Friday, January 20, 2012

where did my glam life go??

If you would have asked me at this exact time last year, I would not tell you my life would be how it actually turned out. I was going out and drinking my little (much bigger and shaplier then) butt off, going on business trips, looking pretty, getting frisky with my boyfriend when ever i felt like it... etc. etc. little did I know that my life was going to change FOREVER in just a few short weeks.

I was always a work-a-holic. I have been working since 14, and pretty consistantly had two jobs since I was 16. I was, and am still to this day, unsure of where I exactly I wanted to take all this job experience, but I loved staying busy. I had the occasional lazy days, when I could... but I never thought I would be in my pajamas all day everyday... until now. ( because thats exactly what I do!)

Some of my work friendsies <3 ( In Winnipeg,CA. about 8 weeks prego!!)

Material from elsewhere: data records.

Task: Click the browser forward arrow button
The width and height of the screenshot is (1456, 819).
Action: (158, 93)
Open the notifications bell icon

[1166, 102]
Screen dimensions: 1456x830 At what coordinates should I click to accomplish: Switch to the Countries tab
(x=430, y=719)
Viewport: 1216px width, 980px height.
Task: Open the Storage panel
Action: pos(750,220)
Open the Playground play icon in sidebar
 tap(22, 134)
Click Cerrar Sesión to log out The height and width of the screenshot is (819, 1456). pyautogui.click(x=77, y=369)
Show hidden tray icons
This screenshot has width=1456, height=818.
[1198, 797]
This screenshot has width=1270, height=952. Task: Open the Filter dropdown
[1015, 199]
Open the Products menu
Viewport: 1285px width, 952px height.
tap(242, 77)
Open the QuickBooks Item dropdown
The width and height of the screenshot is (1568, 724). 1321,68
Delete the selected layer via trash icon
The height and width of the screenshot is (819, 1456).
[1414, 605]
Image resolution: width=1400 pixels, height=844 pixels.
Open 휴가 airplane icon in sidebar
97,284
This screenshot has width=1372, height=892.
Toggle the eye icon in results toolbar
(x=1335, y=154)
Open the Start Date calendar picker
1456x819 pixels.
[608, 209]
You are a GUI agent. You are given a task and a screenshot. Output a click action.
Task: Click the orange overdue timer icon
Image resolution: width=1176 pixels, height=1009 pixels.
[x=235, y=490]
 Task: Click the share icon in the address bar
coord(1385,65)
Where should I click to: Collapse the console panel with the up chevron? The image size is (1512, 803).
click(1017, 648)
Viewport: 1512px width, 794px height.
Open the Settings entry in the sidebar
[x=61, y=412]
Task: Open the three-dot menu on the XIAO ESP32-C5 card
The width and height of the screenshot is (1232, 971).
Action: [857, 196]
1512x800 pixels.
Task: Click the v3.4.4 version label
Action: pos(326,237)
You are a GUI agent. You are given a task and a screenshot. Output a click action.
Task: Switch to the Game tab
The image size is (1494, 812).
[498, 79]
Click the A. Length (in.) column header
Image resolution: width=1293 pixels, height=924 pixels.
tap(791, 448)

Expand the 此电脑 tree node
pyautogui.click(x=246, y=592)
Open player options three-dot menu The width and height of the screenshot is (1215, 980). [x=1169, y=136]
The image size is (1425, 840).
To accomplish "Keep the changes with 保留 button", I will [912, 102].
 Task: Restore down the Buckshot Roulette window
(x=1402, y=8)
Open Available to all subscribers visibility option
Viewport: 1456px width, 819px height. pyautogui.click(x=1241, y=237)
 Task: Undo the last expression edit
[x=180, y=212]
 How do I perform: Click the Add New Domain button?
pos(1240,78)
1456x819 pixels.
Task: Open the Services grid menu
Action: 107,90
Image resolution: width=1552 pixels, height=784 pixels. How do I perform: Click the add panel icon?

I feel bad, a lot, because when Ben comes home from work I STILL look like I just rolled out of bed. I usually don't shower untill dinner time ( when I get one!) and I change out of my p.j's just to throw on some clean ones. Don't get me wrong, I NEVER look like this in public. Not even having a newborn and a two year old is an excuse to look like a hot mess in public. I refuse to let people KNOW I am a lazy bum. (Even though I just told the world. but TRUST me.. you'll NEVER see it ;) ) I would love Ben to come home to a beautiful fiance, with a super clean house, and children that behave. But, unfortunately, we're going to have to work on that.

I have two kids and my life is a mess. I barely have any pictures of me and Landon, because I never want to remember what a mess I am!! everyones roles are a little crazy around here. I have a big boy who thinks hes a baby...


And a baby who thinks he's a big boy...
See, even my kids wear jammies all day.


And Ben and I... well, I don't know who we are anymore. It's a beautiful disaster.

I  used to pride myself on looking presentable. Not in a super materialistic kind of way, but when I look good, I feel good. Wedge boots make me very happy. Dresses and tights make me feel like a girl. I just love fashion, and love dressing up. And now, since I'm exclusively breast feeding, I cant even leave the house with out a button up shirt on. (luckily I have a few)
I love that baby so much, but DAMN YOU FOR RUINING MY BODY AND MY SENSE OF STYLE!!!

But, at the end of the day, I can get all of that stuff back, and for now I will just (try) to enjoy my kids, and watch them grow and learn. Every milestone amazes me. Plus I have this to look forward to every other week..
             
my life may be completely different, but I wouldn't change it for the world!!

(FAUX-BLOGGERS NOTE:: I would change my body though. how did my hips get this freakin' wide?!? and I would love my boobs back too!)

xoxo

1 comment:

  1. ahaha Oh Amanda, you pretty much just described every mom around this stage of motherhood. In a few months you'll start noticing you DO have time to get dressed in the morning, and you DO have time to do your hair! All this stuff doesn't last (except for the wide hips, those will never be the same, we're not all Victoria Beckham. haha) you'll miss it when it's gone.. Baby fever hits around 14 months.. BEWARE!! hahahaha <3 great post, I love reading your blog.